Goal of the exercise -
Substitute "desktop automation agent" for every "computer-use agent" in the records below and write them out again with nothing else changed.

Information provided -
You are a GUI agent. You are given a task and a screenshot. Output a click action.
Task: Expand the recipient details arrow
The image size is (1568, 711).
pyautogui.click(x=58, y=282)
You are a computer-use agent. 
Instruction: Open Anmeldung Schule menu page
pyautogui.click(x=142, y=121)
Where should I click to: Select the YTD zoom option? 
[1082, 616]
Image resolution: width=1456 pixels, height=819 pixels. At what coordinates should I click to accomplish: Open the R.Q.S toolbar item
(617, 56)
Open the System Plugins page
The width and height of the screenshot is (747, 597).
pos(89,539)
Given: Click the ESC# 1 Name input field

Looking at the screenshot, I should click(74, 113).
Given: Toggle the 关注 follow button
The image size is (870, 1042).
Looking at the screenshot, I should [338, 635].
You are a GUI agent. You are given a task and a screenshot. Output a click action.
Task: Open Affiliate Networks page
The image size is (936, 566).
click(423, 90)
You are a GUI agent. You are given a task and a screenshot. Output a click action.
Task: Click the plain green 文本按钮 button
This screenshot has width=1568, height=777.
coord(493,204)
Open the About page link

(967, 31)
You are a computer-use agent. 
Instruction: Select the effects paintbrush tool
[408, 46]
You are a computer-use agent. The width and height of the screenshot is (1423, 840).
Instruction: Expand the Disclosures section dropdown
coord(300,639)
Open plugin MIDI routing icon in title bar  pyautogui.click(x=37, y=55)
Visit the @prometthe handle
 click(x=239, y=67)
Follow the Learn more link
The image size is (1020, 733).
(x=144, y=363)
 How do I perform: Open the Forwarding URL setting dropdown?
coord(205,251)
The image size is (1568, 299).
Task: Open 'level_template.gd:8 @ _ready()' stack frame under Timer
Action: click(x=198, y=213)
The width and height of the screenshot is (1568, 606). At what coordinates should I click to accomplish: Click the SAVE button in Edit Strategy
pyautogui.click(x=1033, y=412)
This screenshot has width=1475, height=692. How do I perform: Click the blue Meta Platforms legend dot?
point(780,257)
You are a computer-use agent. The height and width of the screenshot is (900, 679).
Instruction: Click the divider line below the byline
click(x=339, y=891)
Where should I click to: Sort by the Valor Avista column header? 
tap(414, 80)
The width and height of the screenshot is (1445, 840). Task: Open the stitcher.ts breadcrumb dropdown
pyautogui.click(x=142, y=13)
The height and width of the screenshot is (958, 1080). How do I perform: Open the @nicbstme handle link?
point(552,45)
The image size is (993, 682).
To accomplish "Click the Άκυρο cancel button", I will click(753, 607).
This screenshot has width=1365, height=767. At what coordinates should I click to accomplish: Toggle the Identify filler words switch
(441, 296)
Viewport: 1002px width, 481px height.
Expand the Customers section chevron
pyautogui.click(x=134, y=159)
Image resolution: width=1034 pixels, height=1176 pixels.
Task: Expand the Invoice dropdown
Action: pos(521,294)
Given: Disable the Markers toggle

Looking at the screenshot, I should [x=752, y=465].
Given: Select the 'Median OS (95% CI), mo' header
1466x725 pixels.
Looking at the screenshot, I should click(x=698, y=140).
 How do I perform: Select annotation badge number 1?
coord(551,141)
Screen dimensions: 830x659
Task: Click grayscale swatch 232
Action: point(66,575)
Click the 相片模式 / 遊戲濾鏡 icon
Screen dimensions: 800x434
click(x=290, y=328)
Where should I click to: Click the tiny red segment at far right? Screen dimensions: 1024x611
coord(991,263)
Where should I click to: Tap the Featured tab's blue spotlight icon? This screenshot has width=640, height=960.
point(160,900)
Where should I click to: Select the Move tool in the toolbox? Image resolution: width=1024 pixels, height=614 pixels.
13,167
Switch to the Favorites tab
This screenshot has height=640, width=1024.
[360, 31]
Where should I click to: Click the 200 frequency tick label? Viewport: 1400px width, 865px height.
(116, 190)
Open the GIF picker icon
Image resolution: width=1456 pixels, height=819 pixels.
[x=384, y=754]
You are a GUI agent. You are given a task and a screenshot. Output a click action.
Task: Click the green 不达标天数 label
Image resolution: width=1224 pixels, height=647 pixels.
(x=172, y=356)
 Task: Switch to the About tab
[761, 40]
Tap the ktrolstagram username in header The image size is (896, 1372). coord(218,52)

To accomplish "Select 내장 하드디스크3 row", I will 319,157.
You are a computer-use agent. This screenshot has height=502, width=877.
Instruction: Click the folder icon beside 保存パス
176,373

Exercise output -
You are a GUI agent. You are given a task and a screenshot. Output a click action.
Task: Expand the recipient details arrow
The image size is (1568, 711).
pyautogui.click(x=58, y=282)
You are a desktop automation agent. 
Instruction: Open Anmeldung Schule menu page
pyautogui.click(x=142, y=121)
Where should I click to: Select the YTD zoom option? 
[1082, 616]
Image resolution: width=1456 pixels, height=819 pixels. At what coordinates should I click to accomplish: Open the R.Q.S toolbar item
(617, 56)
Open the System Plugins page
The width and height of the screenshot is (747, 597).
pos(89,539)
Given: Click the ESC# 1 Name input field

Looking at the screenshot, I should click(74, 113).
Given: Toggle the 关注 follow button
The image size is (870, 1042).
Looking at the screenshot, I should [338, 635].
You are a GUI agent. You are given a task and a screenshot. Output a click action.
Task: Open Affiliate Networks page
The image size is (936, 566).
click(423, 90)
You are a GUI agent. You are given a task and a screenshot. Output a click action.
Task: Click the plain green 文本按钮 button
This screenshot has width=1568, height=777.
coord(493,204)
Open the About page link

(967, 31)
You are a desktop automation agent. 
Instruction: Select the effects paintbrush tool
[408, 46]
You are a desktop automation agent. The width and height of the screenshot is (1423, 840).
Instruction: Expand the Disclosures section dropdown
coord(300,639)
Open plugin MIDI routing icon in title bar  pyautogui.click(x=37, y=55)
Visit the @prometthe handle
 click(x=239, y=67)
Follow the Learn more link
The image size is (1020, 733).
(x=144, y=363)
 How do I perform: Open the Forwarding URL setting dropdown?
coord(205,251)
The image size is (1568, 299).
Task: Open 'level_template.gd:8 @ _ready()' stack frame under Timer
Action: click(x=198, y=213)
The width and height of the screenshot is (1568, 606). At what coordinates should I click to accomplish: Click the SAVE button in Edit Strategy
pyautogui.click(x=1033, y=412)
This screenshot has width=1475, height=692. How do I perform: Click the blue Meta Platforms legend dot?
point(780,257)
You are a desktop automation agent. The height and width of the screenshot is (900, 679).
Instruction: Click the divider line below the byline
click(x=339, y=891)
Where should I click to: Sort by the Valor Avista column header? 
tap(414, 80)
The width and height of the screenshot is (1445, 840). Task: Open the stitcher.ts breadcrumb dropdown
pyautogui.click(x=142, y=13)
The height and width of the screenshot is (958, 1080). How do I perform: Open the @nicbstme handle link?
point(552,45)
The image size is (993, 682).
To accomplish "Click the Άκυρο cancel button", I will click(753, 607).
This screenshot has width=1365, height=767. At what coordinates should I click to accomplish: Toggle the Identify filler words switch
(441, 296)
Viewport: 1002px width, 481px height.
Expand the Customers section chevron
pyautogui.click(x=134, y=159)
Image resolution: width=1034 pixels, height=1176 pixels.
Task: Expand the Invoice dropdown
Action: pos(521,294)
Given: Disable the Markers toggle

Looking at the screenshot, I should [x=752, y=465].
Given: Select the 'Median OS (95% CI), mo' header
1466x725 pixels.
Looking at the screenshot, I should click(x=698, y=140).
 How do I perform: Select annotation badge number 1?
coord(551,141)
Screen dimensions: 830x659
Task: Click grayscale swatch 232
Action: point(66,575)
Click the 相片模式 / 遊戲濾鏡 icon
Screen dimensions: 800x434
click(x=290, y=328)
Where should I click to: Click the tiny red segment at far right? Screen dimensions: 1024x611
coord(991,263)
Where should I click to: Tap the Featured tab's blue spotlight icon? This screenshot has width=640, height=960.
point(160,900)
Where should I click to: Select the Move tool in the toolbox? Image resolution: width=1024 pixels, height=614 pixels.
13,167
Switch to the Favorites tab
This screenshot has height=640, width=1024.
[360, 31]
Where should I click to: Click the 200 frequency tick label? Viewport: 1400px width, 865px height.
(116, 190)
Open the GIF picker icon
Image resolution: width=1456 pixels, height=819 pixels.
[x=384, y=754]
You are a GUI agent. You are given a task and a screenshot. Output a click action.
Task: Click the green 不达标天数 label
Image resolution: width=1224 pixels, height=647 pixels.
(x=172, y=356)
 Task: Switch to the About tab
[761, 40]
Tap the ktrolstagram username in header The image size is (896, 1372). coord(218,52)

To accomplish "Select 내장 하드디스크3 row", I will 319,157.
You are a desktop automation agent. This screenshot has height=502, width=877.
Instruction: Click the folder icon beside 保存パス
176,373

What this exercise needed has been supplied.